Es acertado afirmar que estamos padeciendo una estafa, pero no lo es menos añadir que ésta es también de carácter violento. En nuestro país se están saqueando las arcas públicas para salvar los beneficios de los bancos internacionales, y para ello se están dinamitando los derechos sociales y económicos de los trabajadores. Y una de las manifestaciones más claras de todo este proceso ha sido la inacción de un Gobierno que ha permitido que las sagradas leyes del mercado expropiaran sus viviendas a personas que ya no podían seguir pagándolas. El Gobierno ha permitido, de esa forma, que miles de familias sufrieran que las fuerzas y cuerpos de seguridad del Estado asaltaran sus viviendas y que con extraordinaria agresividad expulsaran a todos los miembros y solidarios vecinos del interior. Un acto, el del desahucio, que sólo tiene como objetivo transferir la propiedad efectiva de una vivienda a los bancos. Bancos, no lo olvidemos, que son los principales responsables de que nuestro país esté en bancarrota. Bancos, también, rescatados con el dinero fruto del esfuerzo de los trabajadores que pagamos impuestos honradamente y que no somos como los Bárcenas, Urdangarines y Borbones varios, cuyos corazones residen en Suiza.

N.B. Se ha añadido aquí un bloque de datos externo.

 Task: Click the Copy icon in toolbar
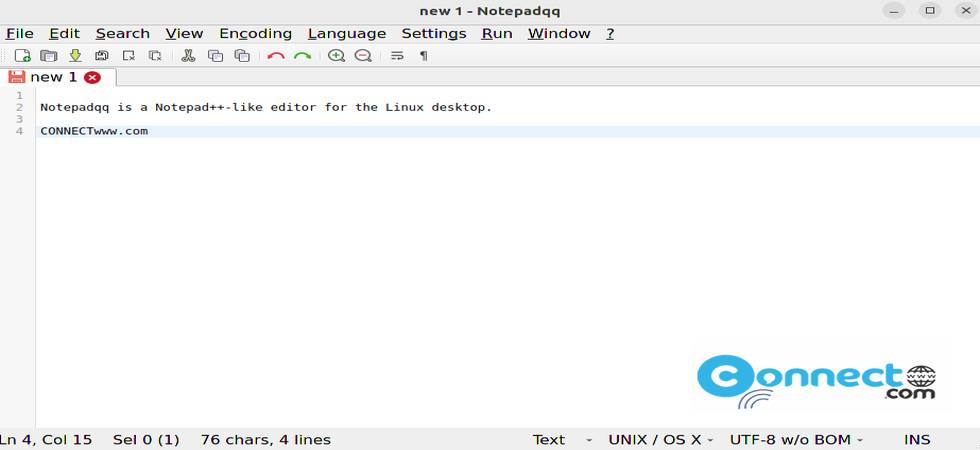(x=215, y=56)
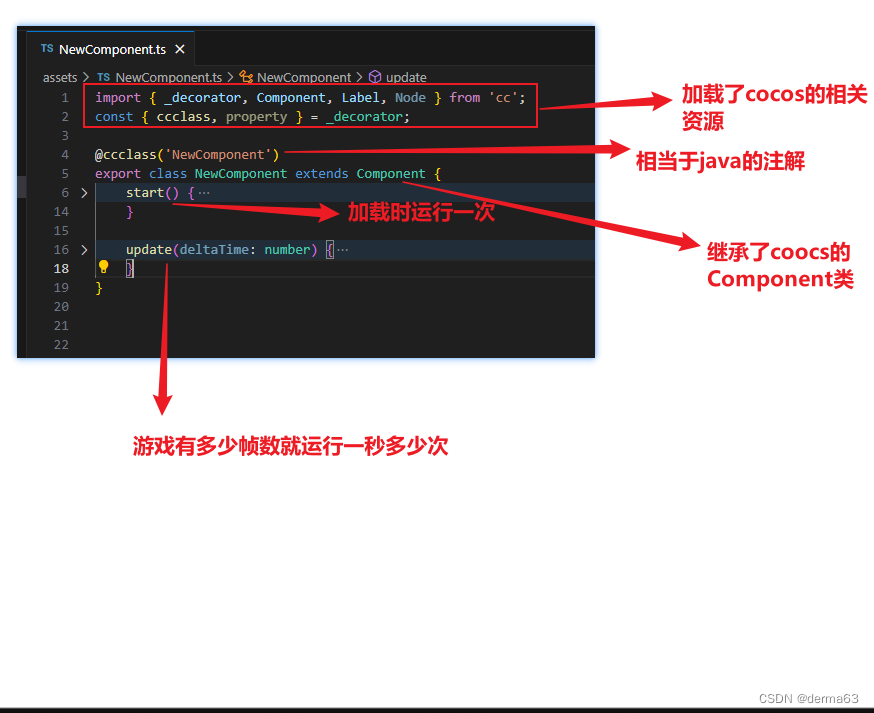Click the TS file icon on the NewComponent.ts tab

[45, 48]
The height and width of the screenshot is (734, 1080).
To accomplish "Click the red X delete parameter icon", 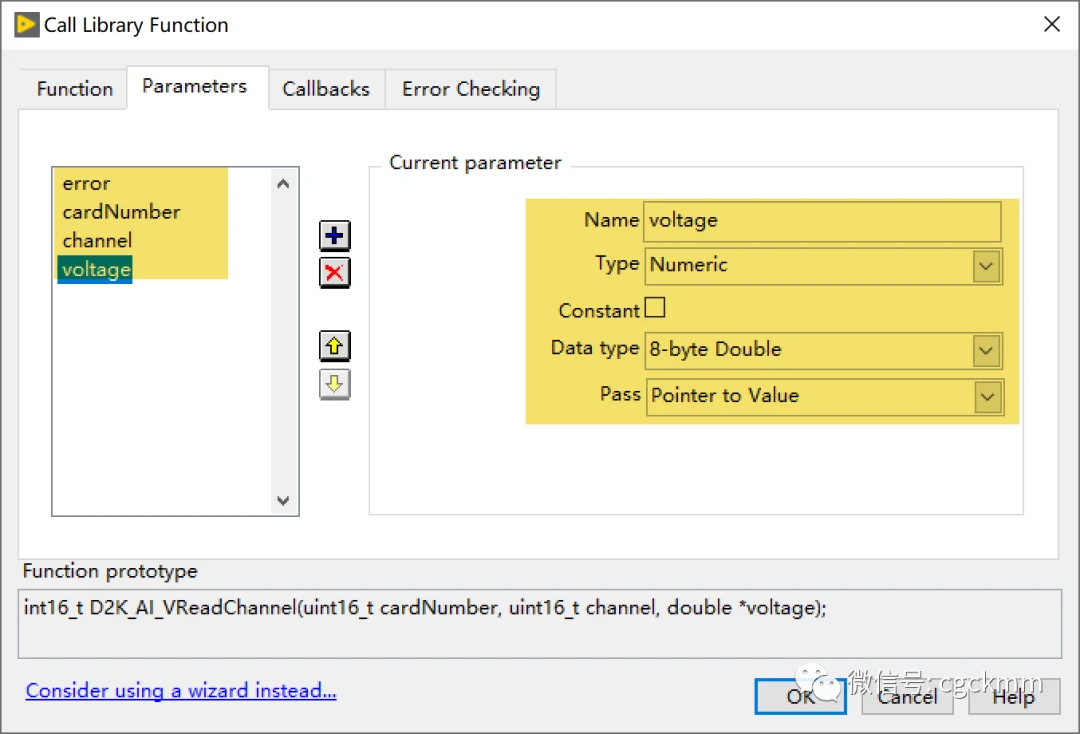I will 334,272.
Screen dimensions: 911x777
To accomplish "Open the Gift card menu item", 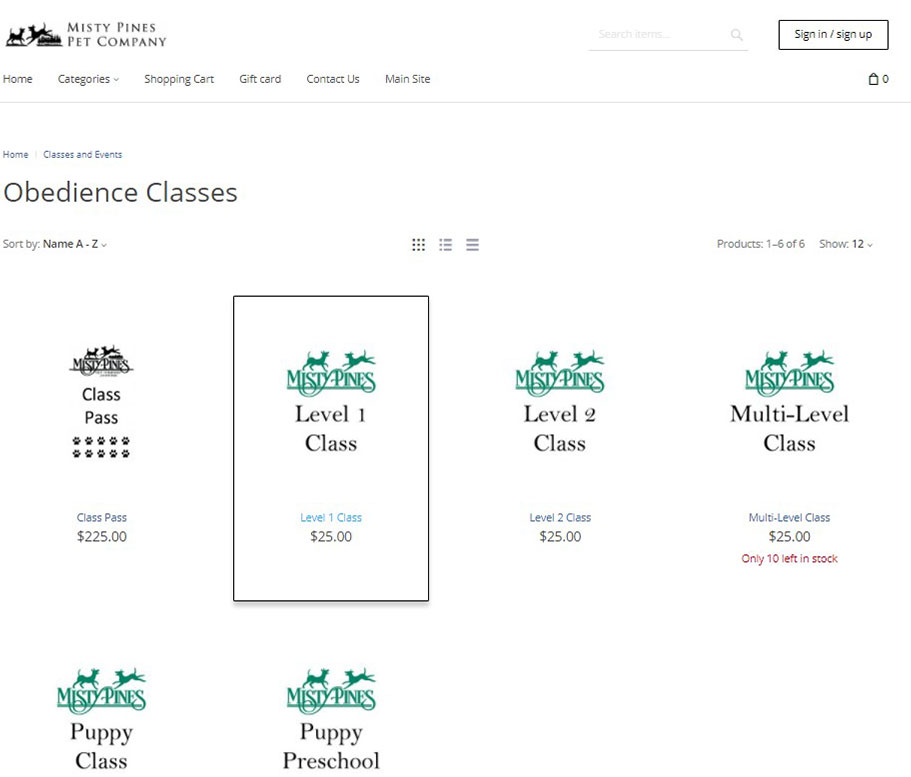I will [260, 79].
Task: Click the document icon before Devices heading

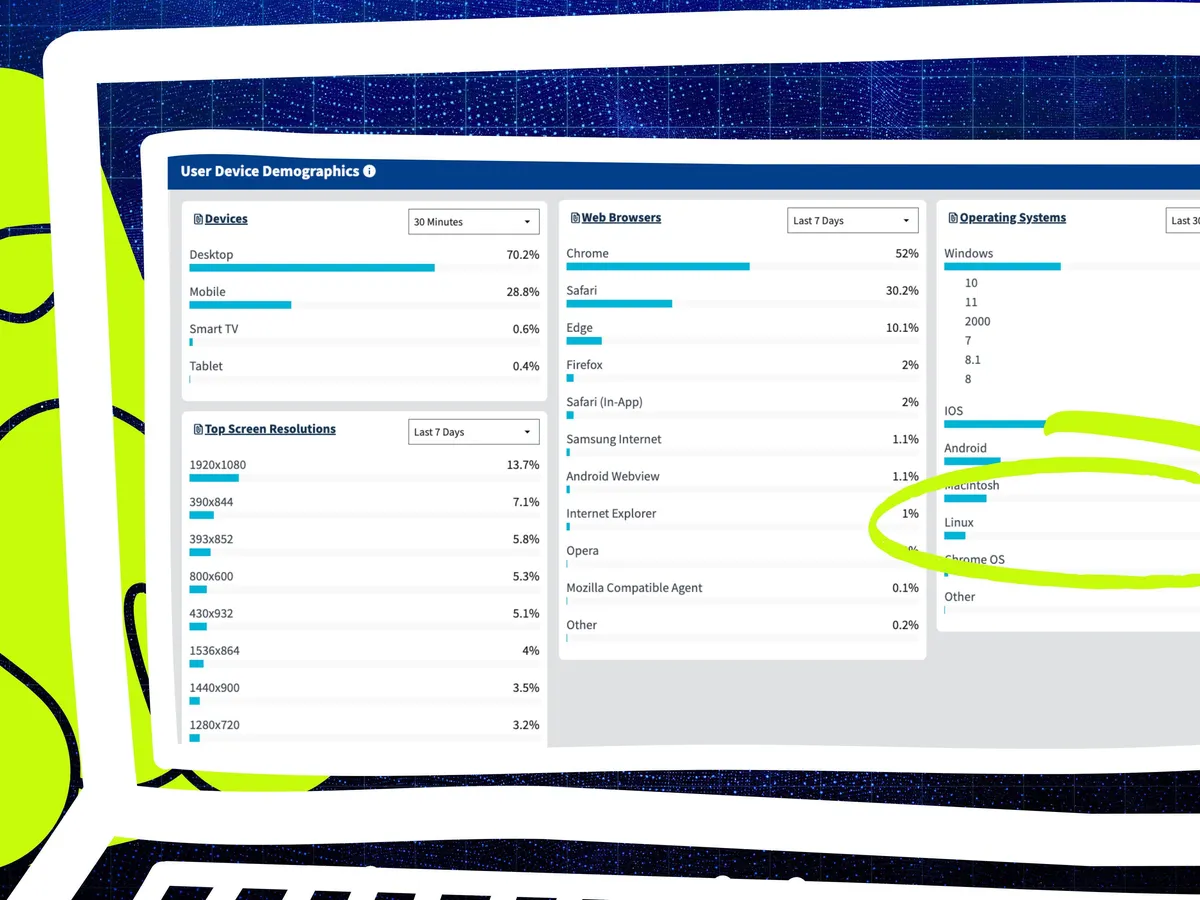Action: 198,219
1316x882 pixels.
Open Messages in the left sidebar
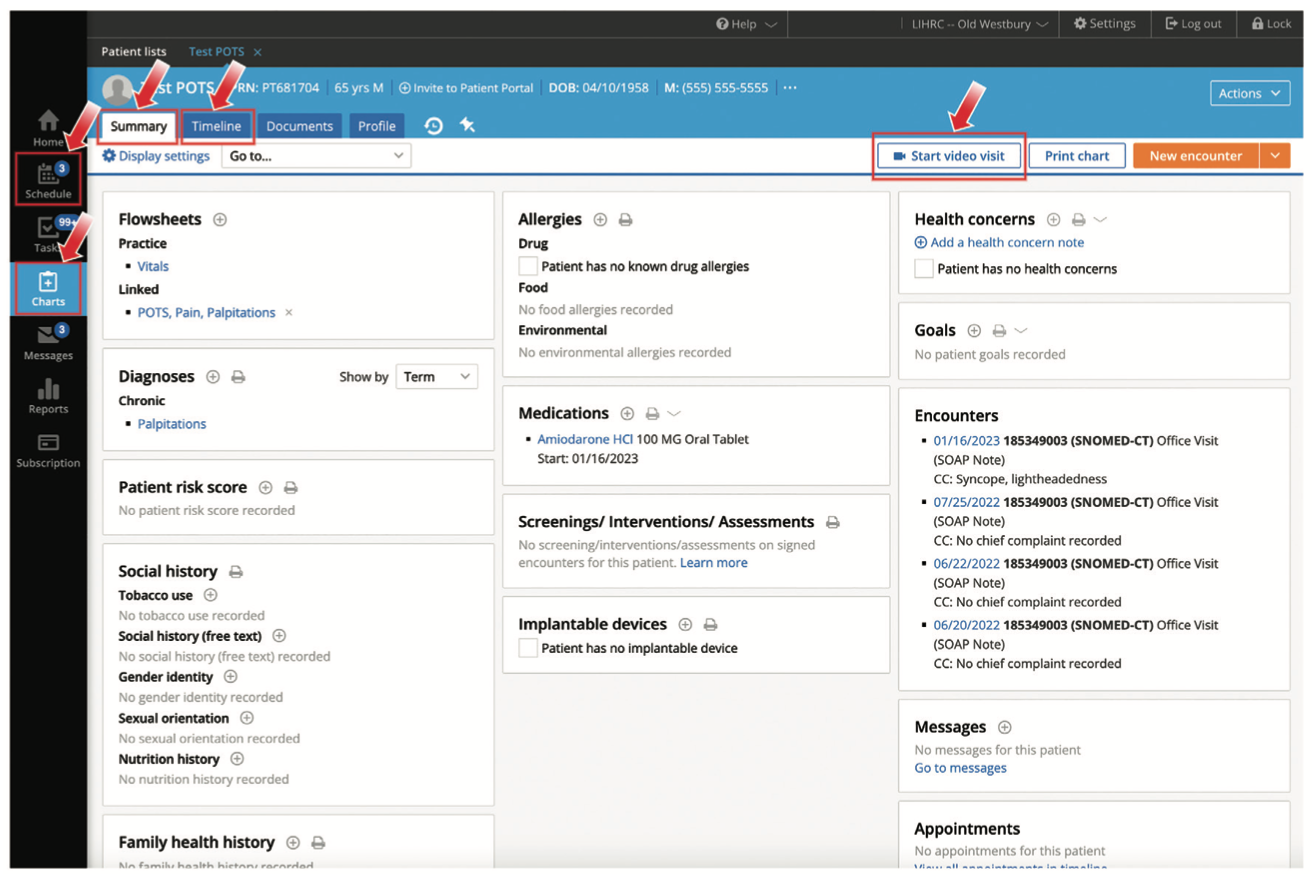(47, 341)
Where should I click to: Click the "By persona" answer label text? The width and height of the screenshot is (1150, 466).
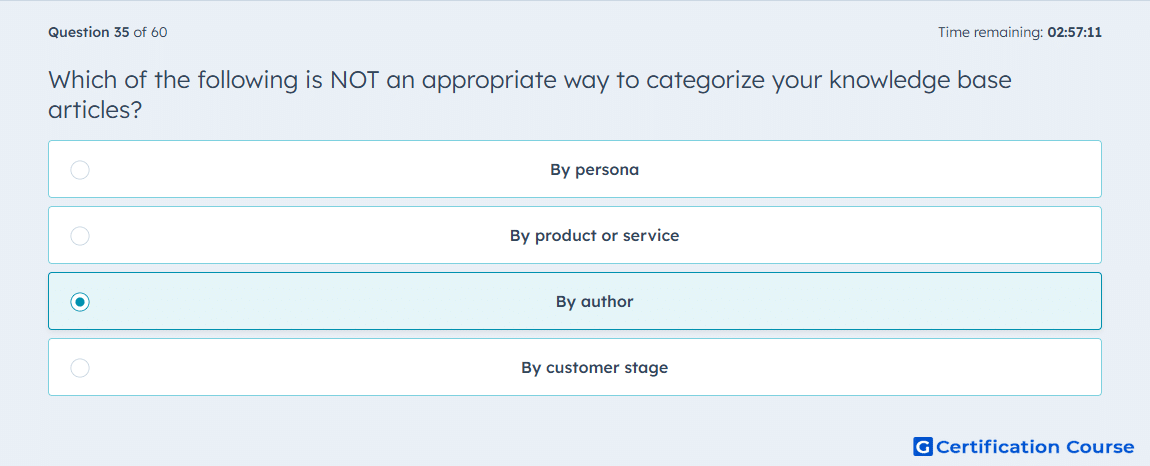click(595, 170)
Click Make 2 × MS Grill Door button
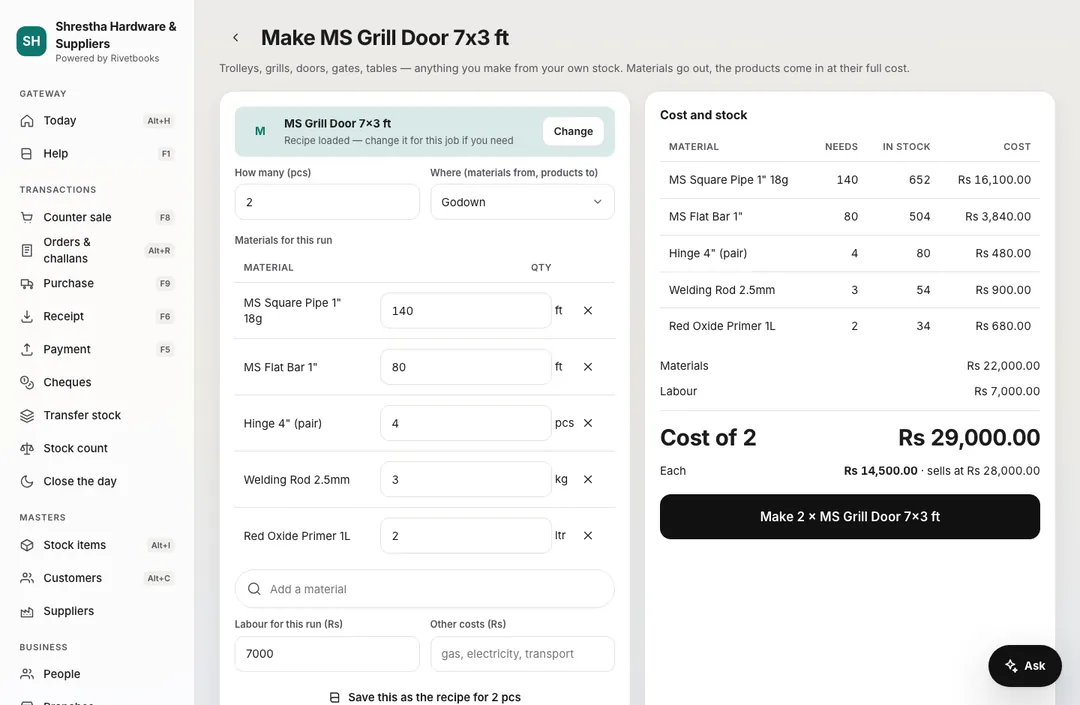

Según las encuestas en nuestro país el apoyo a los escraches está por encima del 70%. Ese es uno de los rasgos de la solidaridad con las víctimas de los desahucios, y que son aquellos que sólo encuentran esta forma para expresar su desesperación ante la violencia ejercida por sus trajeadas señorías. Algunas de estas señorías disfrutan de varias viviendas y cobran 1.800 euros al mes para hacer frente a gastos de mantenimiento. Que ahora se enojen por escuchar los gritos de las víctimas de sus propias acciones es el colmo de la hipocresía y el cinismo. Que con la paz social dinamitada, con autoría en estas mismas señorías, exijan respeto a las instituciones que ellos mismos rompen e insultan, sólo puede servir para disfrutar del estruendo de una enorme carcajada colectiva. Es posible que a los diputados del PP no les guste expulsar a los trabajadores de sus casas, pero lo cierto es que lo promueven. Y, lo que es más importante, podrían evitarlo y no lo hacen.

No, manifestarse ante los diputados para exigir justicia no es un acto violento ni tampoco ilegítimo. Se trata de la reacción lógica de quienes aún desde el pacifismo responden a sus agresores y a quienes legalmente les arrebatan sus vidas.